Generative structural elucidation from mass spectra as an iterative optimization problem
Mrunali Manjrekar, Runzhong Wang, Samuel Goldman, Jenna C. Fromer, Connor W. Coley
TL;DR
FOAM reframes structure elucidation from LC-MS/MS as an iterative, formula-constrained optimization problem, leveraging a graph genetic algorithm and a spectrum predictor to search chemically feasible annotations beyond fixed libraries. By maximizing spectral similarity while penalizing structural complexity via NSGA-II-based Pareto ranking, FOAM generates and refines candidate structures across generations to recover true molecules or closely related decoys. Evaluations on NIST'20 and MassSpecGym show FOAM can encounter the true structure in a substantial fraction of runs and significantly boost top-10 candidate quality when combined with existing elucidation methods, with success strongly tied to seed relevance and the accuracy of the spectral oracle.

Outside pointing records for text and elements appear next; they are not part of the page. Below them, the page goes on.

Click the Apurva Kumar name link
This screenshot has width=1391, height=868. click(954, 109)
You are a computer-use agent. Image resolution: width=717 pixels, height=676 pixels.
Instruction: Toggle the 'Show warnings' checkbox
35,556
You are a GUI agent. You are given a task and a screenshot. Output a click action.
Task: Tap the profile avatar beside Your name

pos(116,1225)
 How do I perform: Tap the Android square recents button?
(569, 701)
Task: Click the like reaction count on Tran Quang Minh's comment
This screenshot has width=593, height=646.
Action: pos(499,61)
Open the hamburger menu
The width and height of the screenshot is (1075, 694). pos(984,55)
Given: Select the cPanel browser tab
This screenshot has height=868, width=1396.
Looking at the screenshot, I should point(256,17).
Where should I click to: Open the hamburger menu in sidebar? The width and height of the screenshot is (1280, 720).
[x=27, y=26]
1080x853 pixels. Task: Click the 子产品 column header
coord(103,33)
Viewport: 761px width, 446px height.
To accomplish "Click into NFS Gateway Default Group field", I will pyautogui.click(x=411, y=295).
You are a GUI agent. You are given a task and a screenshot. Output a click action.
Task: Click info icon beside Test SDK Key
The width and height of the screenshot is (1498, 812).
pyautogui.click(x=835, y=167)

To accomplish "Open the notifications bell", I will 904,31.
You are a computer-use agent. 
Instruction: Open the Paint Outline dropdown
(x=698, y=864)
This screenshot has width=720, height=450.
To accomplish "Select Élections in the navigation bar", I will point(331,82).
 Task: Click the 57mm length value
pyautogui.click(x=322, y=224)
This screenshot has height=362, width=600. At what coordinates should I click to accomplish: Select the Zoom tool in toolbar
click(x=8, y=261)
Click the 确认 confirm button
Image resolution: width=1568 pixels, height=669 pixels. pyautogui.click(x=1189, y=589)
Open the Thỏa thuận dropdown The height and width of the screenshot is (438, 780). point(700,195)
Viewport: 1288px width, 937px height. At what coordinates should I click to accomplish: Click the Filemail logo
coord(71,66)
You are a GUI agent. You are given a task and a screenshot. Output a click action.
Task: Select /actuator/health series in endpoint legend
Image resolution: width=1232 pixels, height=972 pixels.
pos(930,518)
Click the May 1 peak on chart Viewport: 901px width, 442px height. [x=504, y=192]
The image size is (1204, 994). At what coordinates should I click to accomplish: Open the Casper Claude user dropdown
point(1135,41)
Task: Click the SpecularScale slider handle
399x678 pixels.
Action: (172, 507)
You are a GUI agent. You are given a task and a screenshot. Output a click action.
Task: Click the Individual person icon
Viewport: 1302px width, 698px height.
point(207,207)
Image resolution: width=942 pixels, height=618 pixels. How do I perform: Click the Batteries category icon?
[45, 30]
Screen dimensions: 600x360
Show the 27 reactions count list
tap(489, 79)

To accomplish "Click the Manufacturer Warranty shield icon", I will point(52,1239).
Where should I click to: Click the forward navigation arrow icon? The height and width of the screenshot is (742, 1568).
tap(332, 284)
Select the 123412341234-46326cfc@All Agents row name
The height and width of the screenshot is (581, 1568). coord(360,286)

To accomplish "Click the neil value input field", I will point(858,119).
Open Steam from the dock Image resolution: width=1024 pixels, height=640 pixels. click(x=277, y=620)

The framework is modular and extensible, enabling integration of additional context signals (e.g., retention time, biosynthetic feasibility) and uncertainty-aware selection to further improve de novo structure elucidation workflows.
Abstract
Liquid chromatography tandem mass spectrometry (LC-MS/MS) is a critical analytical technique for molecular identification across metabolomics, environmental chemistry, and chemical forensics. A variety of computational methods have emerged for structural annotation of spectral features of interest, but many of these features cannot be confidently annotated with reference structures or spectra. Here, we introduce FOAM (Formula-constrained Optimization for Annotating Metabolites), a computational workflow that poses structure elucidation from LC-MS/MS as an iterative optimization problem. FOAM couples a formula-constrained graph genetic algorithm with spectral simulation to explore candidate annotations given an experimental spectrum. We demonstrate FOAM's performance on the NIST'20 and MassSpecGym datasets as both a standalone elucidation pipeline and as a complement to existing inverse models. This work establishes iterative optimization as an effective and extensible paradigm for structural elucidation.